+++ Source extract +++

In his article, Dan North shows how to design an SOA in “a technology-agnostic” way. In order “to remove any reference to computers or modern technology”, he chooses to use the example of vacation booking process as it “would have occurred in a 1950s company”. In this business scenario, an employee Bob proceeds with his vacation booking that has to be approved by the personnel department. Step by step, Dan North illustrates how to identify SOA requirements based of a thorough mapping of business processes:

In SOA terms, the personnel department is a service provider. One of its services is scheduling annual leave. Bob is a client or consumer of the service. The vacation request form describes a service contract. The filled-in form is then an asynchronous message—Bob doesn’t suspend his activities waiting for the reply to come back; instead he gets on with his regular work.
The internal mail is a message transport — an unreliable one in this instance. Luckily, Bob has an error-handling protocol, namely a timeout. After a week, his calendar alerts him to call the personnel department. The telephone call is a synchronous interaction—he is on the telephone in real time. He then implements an error-correcting strategy, which is to resend the message.

While talking about the error-handling strategy, North provides even more examples of SOA requirements defined through business process modeling. If someone updates vacation records to reduce the number of leave days before the vacation approval and then the request goes missing - as in Bob's case - it could result in inconsistencies with the records. Understanding this drives to the conclusion that “the vacation-booking service has to be transactional”. A request may also fail for some business reasons, e.g. the allowance is used up, a signature is missing, etc. In SOA terms this is referred to as “semantics” or “business rules”. In this case a response should be sent back to the person concerned returning the reason of the failure. In a similar way, North shows how the business context defines SOA requirements for correlation of responses, availability of services, security or service evolution.

According to North keeping focused on real business issues allows “to separate the “what” from the “how””:

In fact, a true service-oriented architecture should only have services with a direct counterpart in the business; otherwise they cannot possibly be modeling a business process.
Abstract technical concepts, such as a “data service” or a “replication service,” don’t make any sense in business terms. (There may be shared modules or libraries to provide common technical functionality, but these should not be implemented or referred to as services.)

+++

■ **To do**:
**a)** In the SOA passage, what does the vacation request form describe in SOA terms?
**b)** Copy out, word for word, the stretch of the SOA passage from "In SOA terms, the" through "his regular work.".

+++ Recorded information +++

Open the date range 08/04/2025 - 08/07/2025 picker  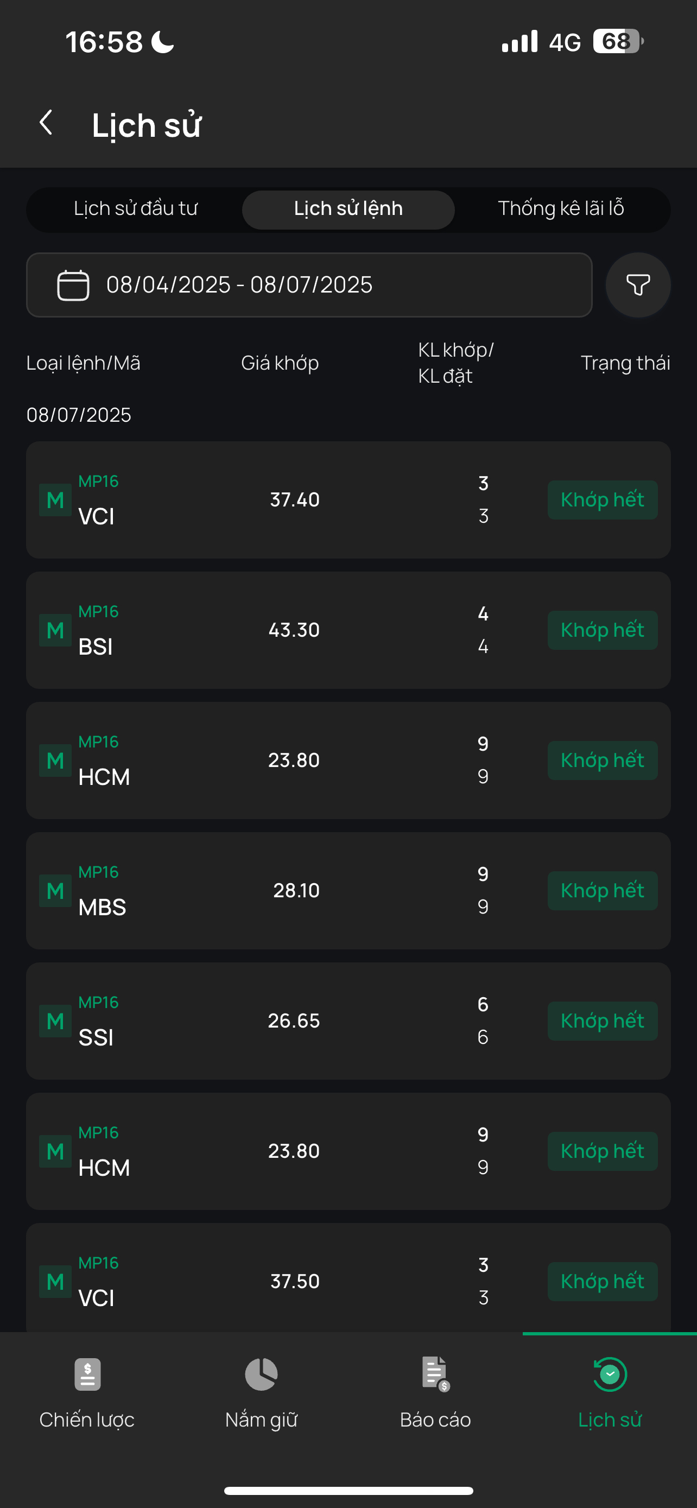(x=309, y=285)
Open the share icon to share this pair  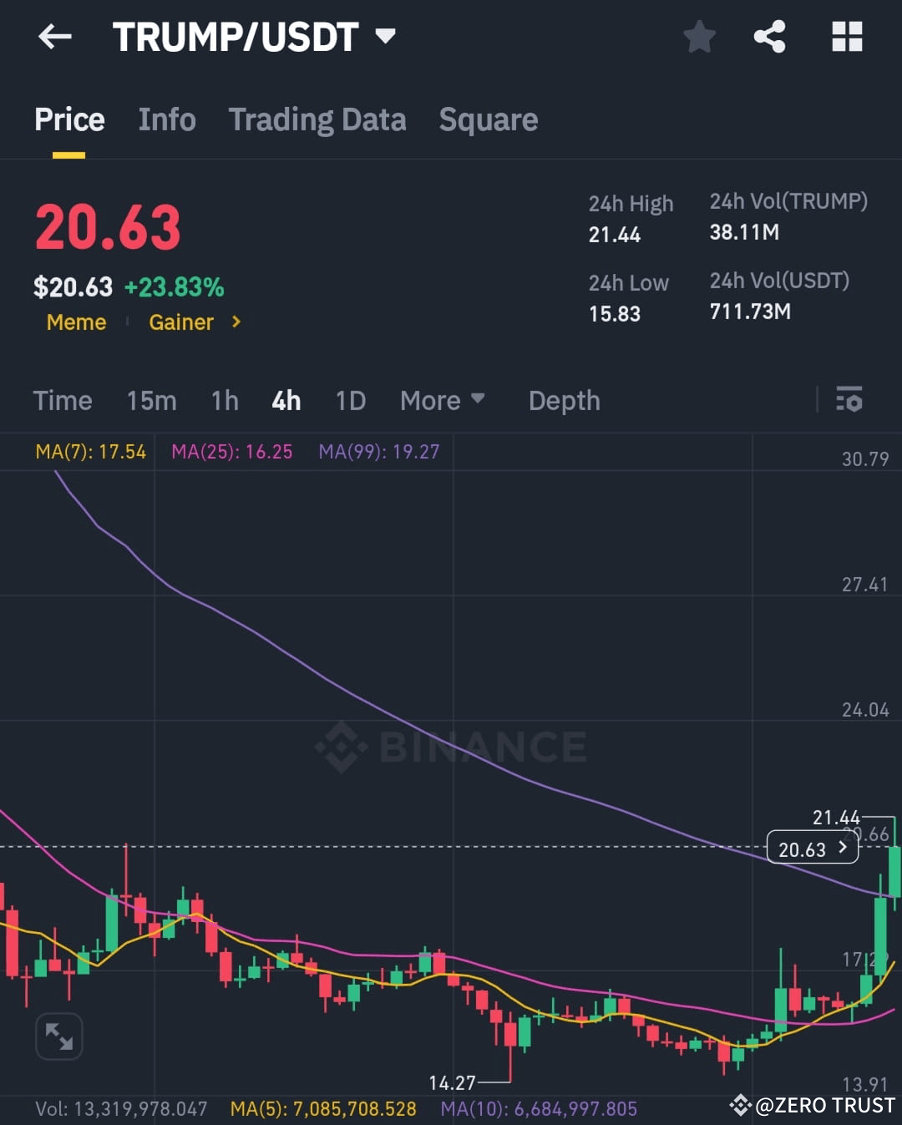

+++

■ **Answers to the problems**:
**a)** A service contract.

**b)**
In SOA terms, the personnel department is a service provider. One of its services is scheduling annual leave. Bob is a client or consumer of the service. The vacation request form describes a service contract. The filled-in form is then an asynchronous message—Bob doesn’t suspend his activities waiting for the reply to come back; instead he gets on with his regular work.